- [EXERCISE DIRECTIONS]: Your answer should be the full set of entries, given again without alteration.

═══ RECORD EXCERPTS ═══

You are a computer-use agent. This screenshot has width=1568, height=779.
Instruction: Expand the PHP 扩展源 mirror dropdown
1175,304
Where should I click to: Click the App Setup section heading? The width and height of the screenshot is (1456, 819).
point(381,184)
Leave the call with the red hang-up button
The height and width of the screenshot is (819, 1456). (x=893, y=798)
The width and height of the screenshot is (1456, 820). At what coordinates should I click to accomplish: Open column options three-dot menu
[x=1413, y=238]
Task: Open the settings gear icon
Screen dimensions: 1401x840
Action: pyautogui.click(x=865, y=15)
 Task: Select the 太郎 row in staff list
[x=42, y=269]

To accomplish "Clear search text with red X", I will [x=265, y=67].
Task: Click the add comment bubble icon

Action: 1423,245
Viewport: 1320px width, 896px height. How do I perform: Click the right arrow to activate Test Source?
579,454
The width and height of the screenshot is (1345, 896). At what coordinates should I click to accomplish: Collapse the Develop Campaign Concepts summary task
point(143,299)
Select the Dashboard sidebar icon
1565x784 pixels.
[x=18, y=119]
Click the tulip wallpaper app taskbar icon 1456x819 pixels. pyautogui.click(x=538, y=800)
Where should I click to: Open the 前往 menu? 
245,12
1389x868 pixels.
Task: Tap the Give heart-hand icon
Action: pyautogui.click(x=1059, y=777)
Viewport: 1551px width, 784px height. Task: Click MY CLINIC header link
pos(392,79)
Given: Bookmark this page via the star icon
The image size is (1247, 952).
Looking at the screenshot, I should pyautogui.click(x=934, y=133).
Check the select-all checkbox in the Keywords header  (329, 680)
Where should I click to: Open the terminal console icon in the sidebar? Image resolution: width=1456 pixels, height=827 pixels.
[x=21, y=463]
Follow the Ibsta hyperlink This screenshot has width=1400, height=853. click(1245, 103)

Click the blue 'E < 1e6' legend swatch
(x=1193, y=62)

═══

- [RESULT BELOW]:
You are a computer-use agent. This screenshot has width=1568, height=779.
Instruction: Expand the PHP 扩展源 mirror dropdown
1175,304
Where should I click to: Click the App Setup section heading? The width and height of the screenshot is (1456, 819).
point(381,184)
Leave the call with the red hang-up button
The height and width of the screenshot is (819, 1456). (x=893, y=798)
The width and height of the screenshot is (1456, 820). At what coordinates should I click to accomplish: Open column options three-dot menu
[x=1413, y=238]
Task: Open the settings gear icon
Screen dimensions: 1401x840
Action: pyautogui.click(x=865, y=15)
 Task: Select the 太郎 row in staff list
[x=42, y=269]

To accomplish "Clear search text with red X", I will [x=265, y=67].
Task: Click the add comment bubble icon

Action: 1423,245
Viewport: 1320px width, 896px height. How do I perform: Click the right arrow to activate Test Source?
579,454
The width and height of the screenshot is (1345, 896). At what coordinates should I click to accomplish: Collapse the Develop Campaign Concepts summary task
point(143,299)
Select the Dashboard sidebar icon
1565x784 pixels.
[x=18, y=119]
Click the tulip wallpaper app taskbar icon 1456x819 pixels. pyautogui.click(x=538, y=800)
Where should I click to: Open the 前往 menu? 
245,12
1389x868 pixels.
Task: Tap the Give heart-hand icon
Action: pyautogui.click(x=1059, y=777)
Viewport: 1551px width, 784px height. Task: Click MY CLINIC header link
pos(392,79)
Given: Bookmark this page via the star icon
The image size is (1247, 952).
Looking at the screenshot, I should pyautogui.click(x=934, y=133).
Check the select-all checkbox in the Keywords header  (329, 680)
Where should I click to: Open the terminal console icon in the sidebar? Image resolution: width=1456 pixels, height=827 pixels.
[x=21, y=463]
Follow the Ibsta hyperlink This screenshot has width=1400, height=853. click(1245, 103)

Click the blue 'E < 1e6' legend swatch
(x=1193, y=62)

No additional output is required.